Other near-term windows include the preliminary proposal deadline for research incorporating social and behavioral processes in mathematical epidemiological models (June 19), the Growing Convergence Research target dates in September, and the International Research Experiences for Students windows in July and August.

The NSF SBIR/STTR program reopened on June 2 with a first full-proposal deadline of July 27 (deep analysis here). The NSF SBIR/STTR program is administratively separate from the directorate-level academic award programs and was not affected by the termination wave; the restart is, in many ways, the cleanest signal of where NSF intends to put new dollars in the back half of 2026.

Compliance Items That Will Bite in 2026

Three compliance items have changed under the new framework and will produce administrative rejections if missed. Research security training is now required before submission across all NSF programs — applicants who have not completed the training cannot submit. The equipment threshold rose from $5,000 to $10,000, meaning items that were previously classed as equipment may now need to be budgeted as supplies. Data sharing at publication is now required across all programs, formalizing what was previously a strong recommendation in many directorates. And AI tool use in proposal preparation must be explicitly documented, with NSF's updated misconduct guidance specifically addressing fabrication, falsification, and plagiarism involving AI-based tools.

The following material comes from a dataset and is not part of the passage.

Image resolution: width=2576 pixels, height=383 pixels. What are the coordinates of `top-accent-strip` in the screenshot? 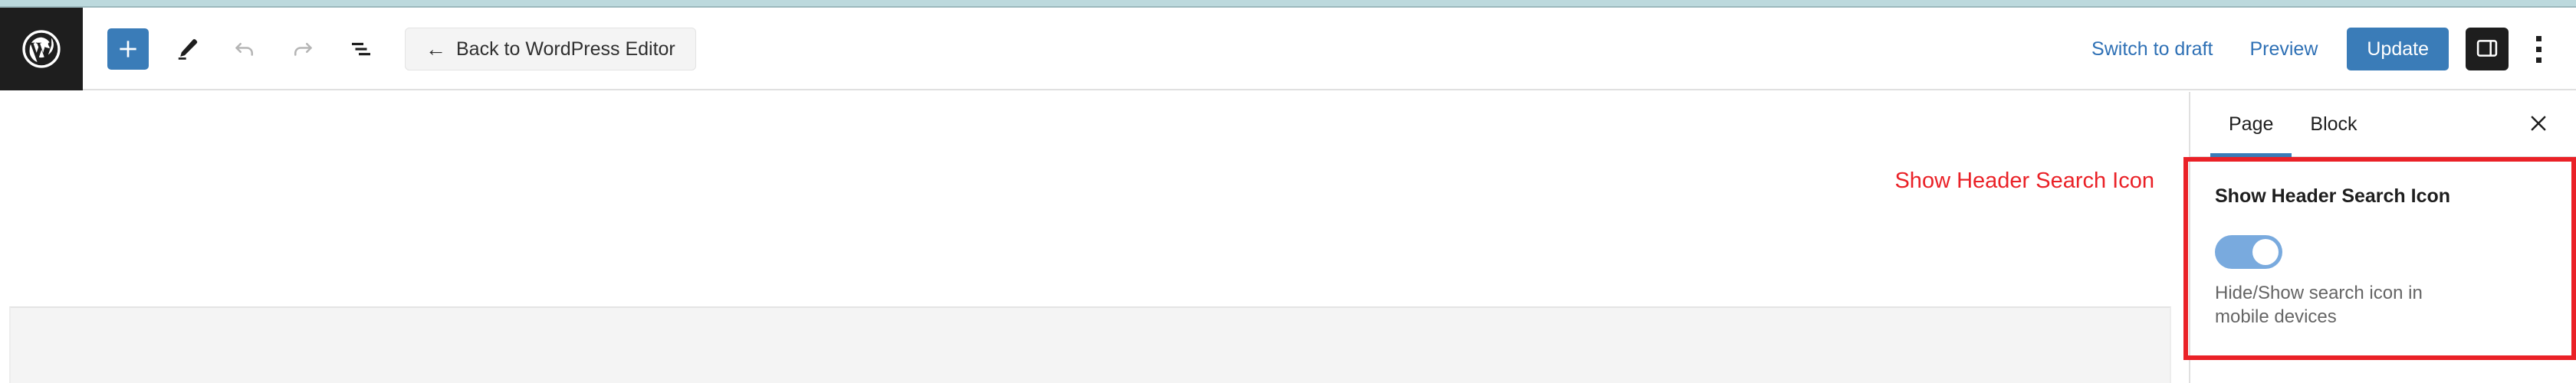 It's located at (1288, 3).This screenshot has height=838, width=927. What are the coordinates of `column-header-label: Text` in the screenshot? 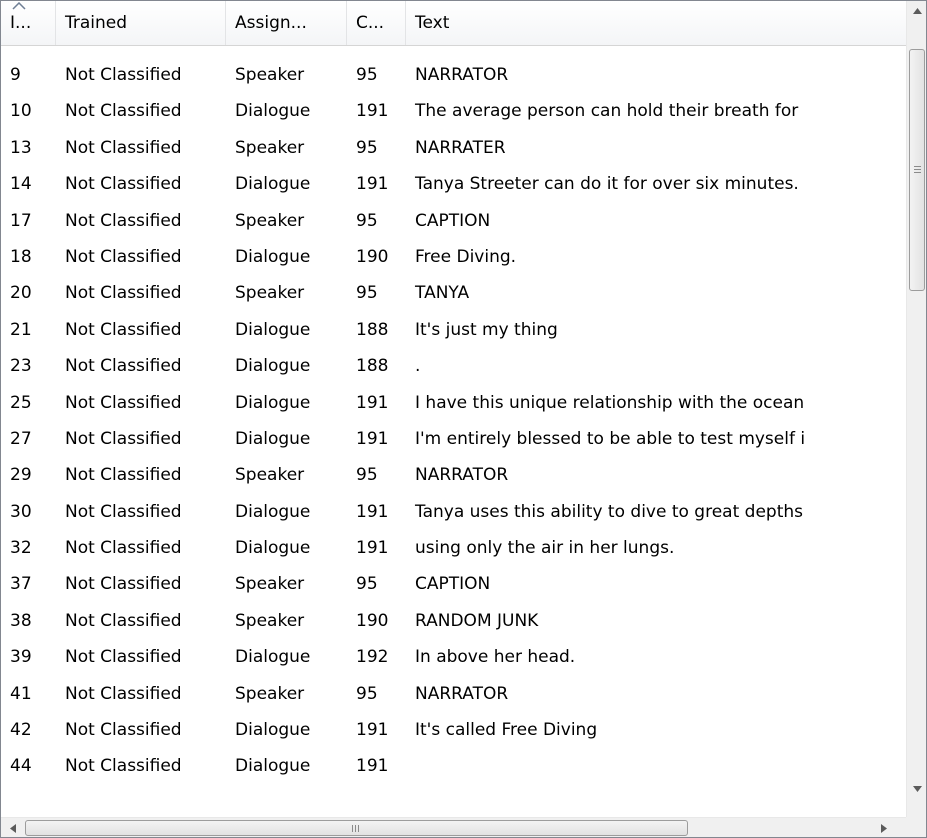 It's located at (432, 23).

The AI documentation requirement is the one most likely to be missed. The standard guidance is to include an explicit statement in the proposal about which AI tools were used, for what purpose, and how the outputs were verified. The conservative practice is to use AI tools sparingly in the proposal narrative itself, to verify all factual claims independently, and to err on the side of explicit disclosure rather than implicit understanding.

Positioning a 2026 Proposal Against the New NSF

The structural picture is consistent. NSF in 2026 has the same budget as NSF in 2024, a meaningfully altered program portfolio after the termination wave, a loosened merit review process that puts more weight on program officer judgment, an acting leadership team that cannot make credible multi-year commitments, and a compliance framework that has tightened on research security and AI disclosure.

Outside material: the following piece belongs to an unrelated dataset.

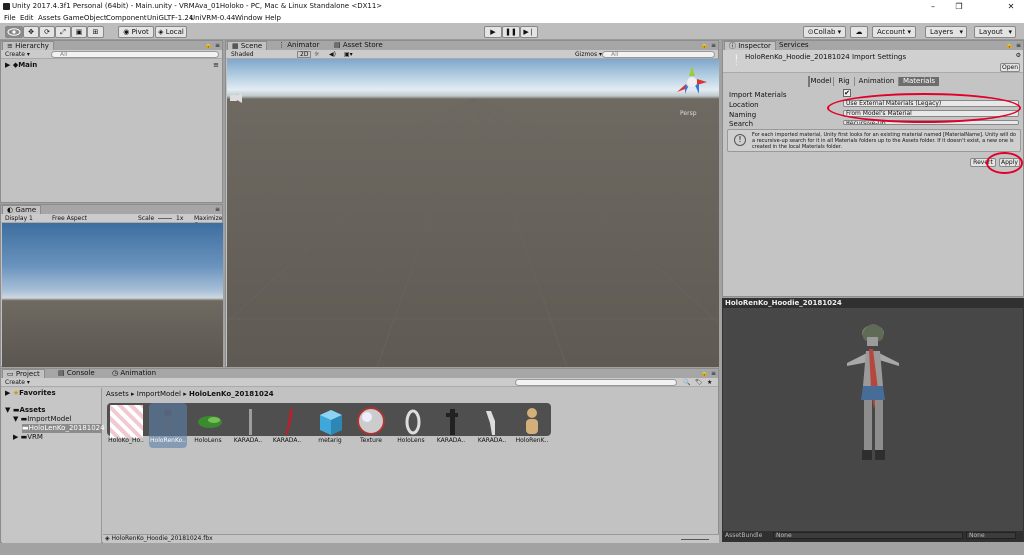 This screenshot has height=555, width=1024. I want to click on minimize-button: –, so click(933, 6). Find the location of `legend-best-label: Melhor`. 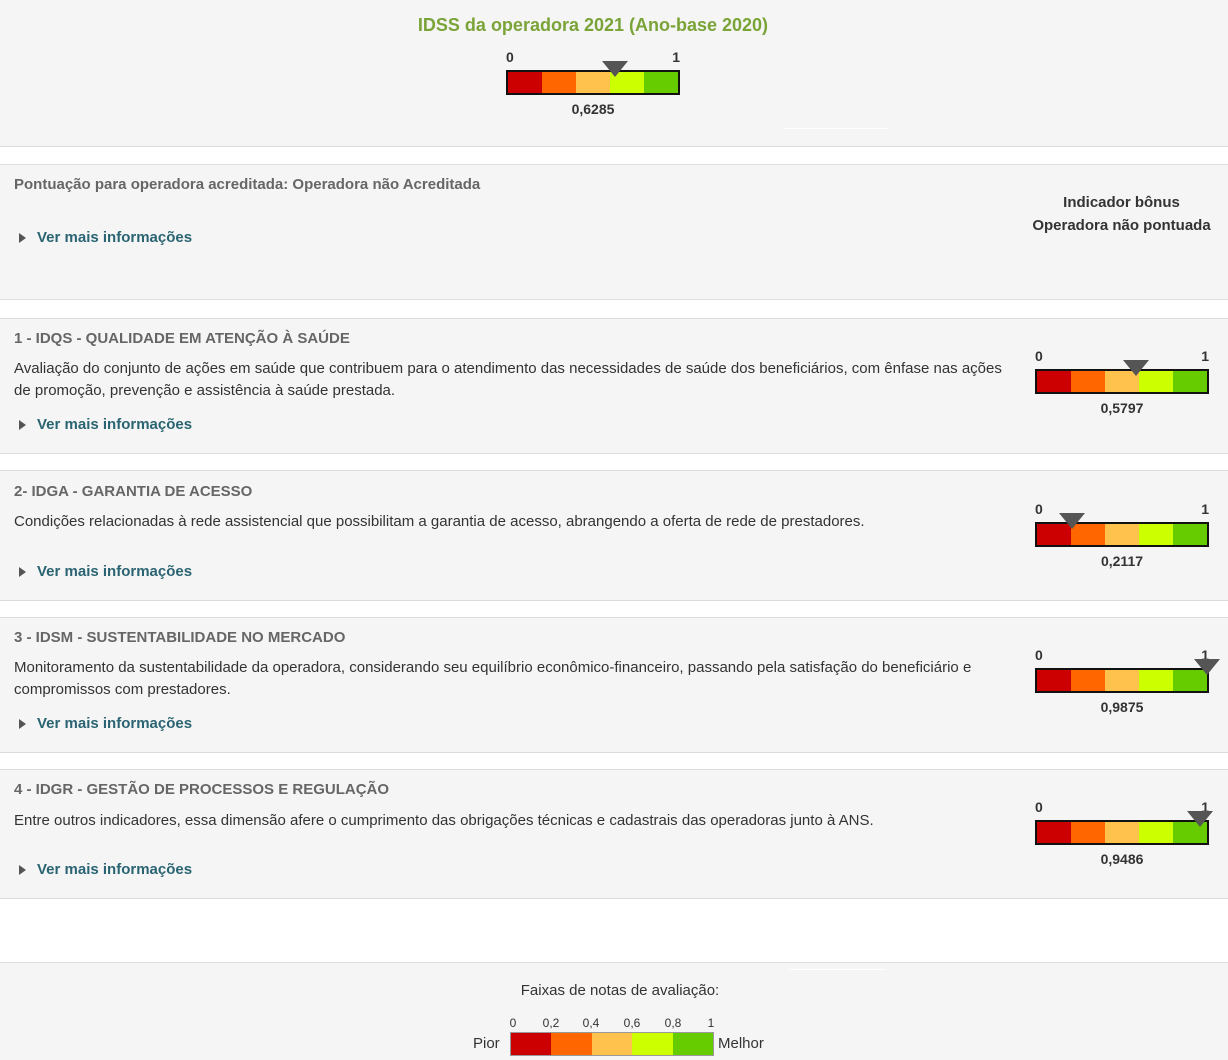

legend-best-label: Melhor is located at coordinates (741, 1044).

For a researcher writing a proposal in the back half of 2026, the practical implications stack up:

Contact the program officer six to eight weeks before submission, with a specific scientific question and a one-page summary of the planned work. Use that conversation to test whether the work aligns with current directorate priorities, not historical solicitation language.

Stage the proposal to the shortest credible timeline that does scientifically meaningful work. Two- and three-year proposals carry less residual policy risk than four- and five-year proposals in the current environment.

Write the proposal narrative for two reviewers and a paragraph-length panel summary, not three reviewers and a multi-page summary. The opening pages, the broader-impacts narrative, and the program-officer-facing framing all carry more weight than they did under the prior structure.

Position the topic within directorates and divisions that faced lower termination rates. Physical sciences, engineering, computer science, and biological sciences are structurally lower-risk than STEM Education and Social, Behavioral and Economic Sciences in the current environment. Researchers whose work could credibly sit in either directorate should consider the lower-risk path.

Document AI tool use explicitly, complete research security training before the submission window opens, and budget equipment items at the new $10,000 threshold.

The NSF that exists in June 2026 is a fundable agency. It is not the same agency that existed eighteen months ago. Proposals that read as though the prior agency were still in place will be selected against by the new review process. Proposals that read as though their authors understand the new agency — its priorities, its review structure, its compliance environment, its leadership uncertainty — will be selected for.